Another study reported that in cervical cancer, decreased CFIm25 expression can shorten the 3'UTR of WNT10B and HMGB1, and the expression of these genes was negatively correlated with CFIm25 expression, when then activates the Wnt/β-catenin and NF-κB signaling pathways to promote carcinoma progression (29). In breast cancer, decreased expression of CFIm25 can shorten the 3'UTR of a subset of genes while causing the loss ofmiRNA target sites and promoting tumor cell proliferation (30).
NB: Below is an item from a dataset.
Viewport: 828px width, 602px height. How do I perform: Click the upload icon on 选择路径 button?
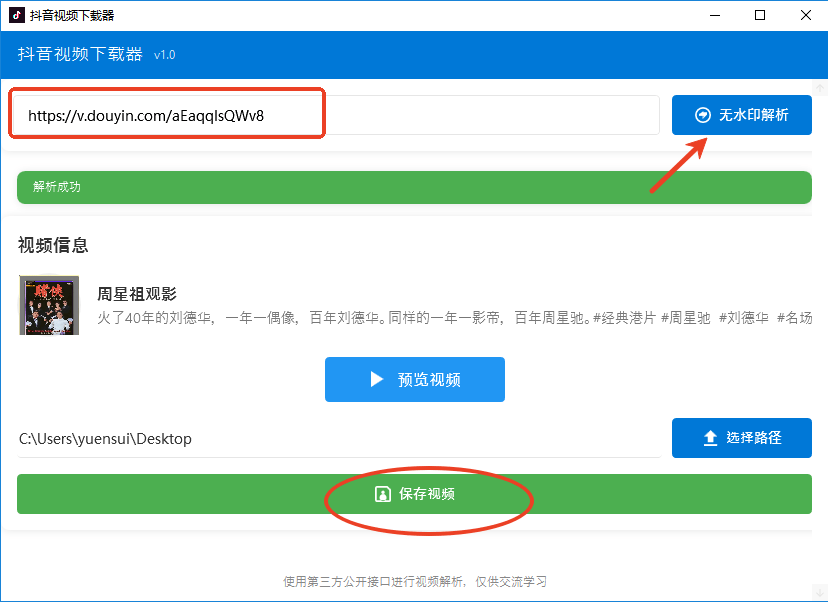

These findings suggest that CFIm25 plays a dual role as a tumor suppressor and cancer promoter in the development and progression of tumors. Morris et al. found that APA can greatly shorten the 3'UTR in the malignant transformation process of CRC (31). Therefore, we hypothesized that there would be a similar mechanism of action for CFIm25 in the development of CRC. The decreased expression of CFIm25 may shorten the 3'UTR of a subset of genes, causing the 3'UTR to lose its miRNA site. Then, the genes can escape the inhibition by miRNA and become overexpressed, and then activate the ceRNA pathway, which promotes the progression of CRC. The molecular mechanism of CFIm25 in CRC remains to be further explored.

In summary, this study showed that decreased expression of CFIm25 indicates a worse prognosis for CRC patients, which suggests that CFIm25 may be a novel potential biomarker for CRC in the future.